Google and Twitter were consistent influences, the latter through new/existing connections and via #mscedc, #AlgorithmsForHer and #ds106, and I saved/favourited (often highly ranked) resources to Pocket, YouTube and SoundCloud (and other feeds).
While I had some awareness of these algorithms, alterations to my perception of the ‘notion of an algorithm’ (Beer 2017: 7) has shaped my behaviour. Believing I “understand” how Google “works”, reading about the Twitter algorithm and reflecting on ranking/ordering have altered my perceptions, and reading about ‘learning as “nudging”‘ (Knox et al. 2020: 38) made me think twice before accepting the limiting recommendations presented to me.
Referring to the readings, these algorithmic operations are interwoven with, and cannot be separated from, the social context, in terms of commercial interests involved in their design and production, how they are ‘lived with’ and the way this recursively informs their design (Beer 2017: 4). Furthermore, our identities shape media but media also shapes our identities (Pariser 2011). Since ‘there are people behind big data’ (Williamson 2017: x-xi), I am keen to ‘unpack the full socio-technical assemblage’ (Kitchin 2017: 25), uncover ideologies, commercial and political agendas (Williamson 2017: 3) and understand the ‘algorithmic life’ (Amoore and Piotukh 2015) and ‘algorithmic culture’ (Striphas 2015) involved.
During my ‘algorithmic play’ with Coursera, its “transformational” “learning experiences” and self-directed predefined ‘learning plans’ perhaps exemplify Biesta’s (2005) ‘learnification’. Since ‘algorithms are inevitably modelled on visions of the social world’ (Beer 2017: 4), suggesting education needs “transforming” and (implied through Coursera’s dominance of “tech courses”) ‘the solution is in the hands of software developers’ (Williamson 2017: 3) exposes a ‘technological solutionism’ (Morozov 2013) and Californian ideology (Barbrook and Cameron 1995) common to many algorithms entangled in my lifestream. Moreover, these data-intensive practices and interventions, tending towards ‘machine behaviourism’ (Knox et al. 2020), could profoundly shape notions of learning and teaching.

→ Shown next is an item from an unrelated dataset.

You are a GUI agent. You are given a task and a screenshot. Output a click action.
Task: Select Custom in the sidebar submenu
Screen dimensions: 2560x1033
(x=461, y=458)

As I consider questions of power with regards to algorithmic systems (Beer 2017: 11) and the possibilities for resistance, educational institutions accept commercial “EdTech solutions” designed to “rescue” them during the coronavirus crisis. This accelerated ‘datafication’ of education, seen in context of wider neoliberal agendas, highlights a growing urgency to critically examine changes to pedagogy, assessment and curriculum (Williamson 2017: 6).
However, issues of authorship, responsibility and agency are complex, for algorithmic systems are works of ‘collective authorship’, ‘massive, networked [boxes] with hundreds of hands reaching into them’ (Seaver 2013: 8-10). As ‘processes of “datafication” continue to expand and…data feeds-back into people’s lives in different ways’ (Kennedy et al. 2015: 4), I return to the concept of ‘feedback loops’ questioning the ‘boundaries of the autonomous subject’ (Hayles 1999: 2). If human-machinic boundaries are blurred and autonomous will problematic (ibid.: 288), we might consider algorithmic systems/actions in terms of ‘human-machinic cognitive relations’ (Amoore 2019: 7) or ‘cognitive assemblages’ (Hayles 2017), entangled intra-relations seen in context of sociomaterial assemblages and performative in nature (Barad 2007; Introna 2016; Butler 1990) – an ‘entanglement of agencies’ (Knox 2015).